'''

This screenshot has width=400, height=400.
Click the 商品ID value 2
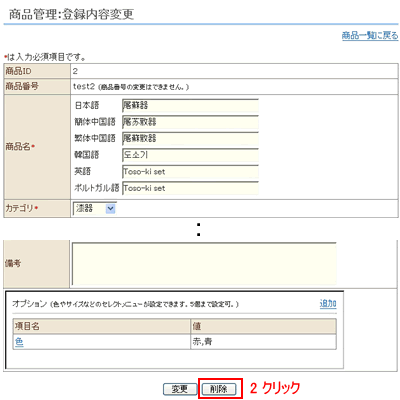[75, 71]
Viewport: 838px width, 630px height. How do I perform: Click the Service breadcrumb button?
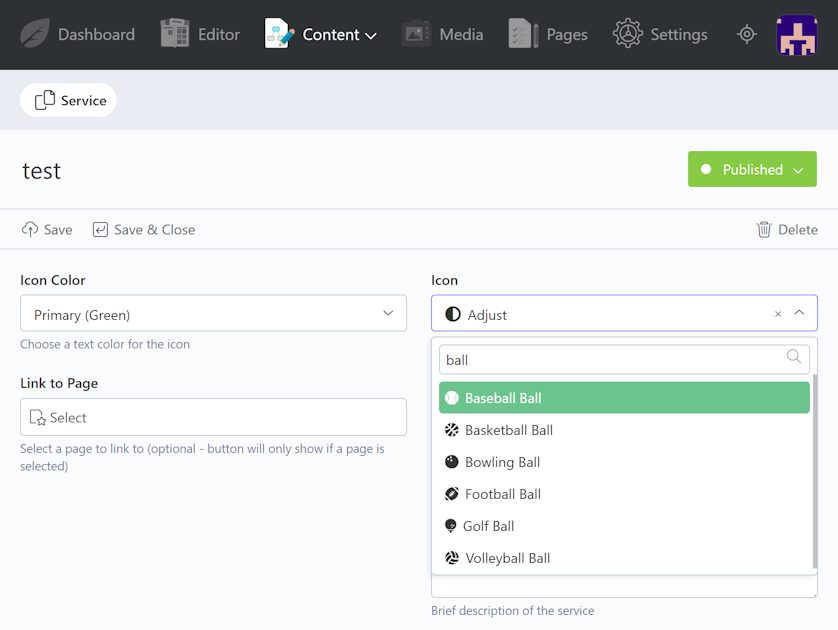click(69, 100)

'''

PROBLEM STATEMENT
Repeat everything in the entries above word for word, excluding the images.

EXERCISE RESULT
This screenshot has width=400, height=400.
Click the 商品ID value 2
[75, 71]
Viewport: 838px width, 630px height. How do I perform: Click the Service breadcrumb button?
click(69, 100)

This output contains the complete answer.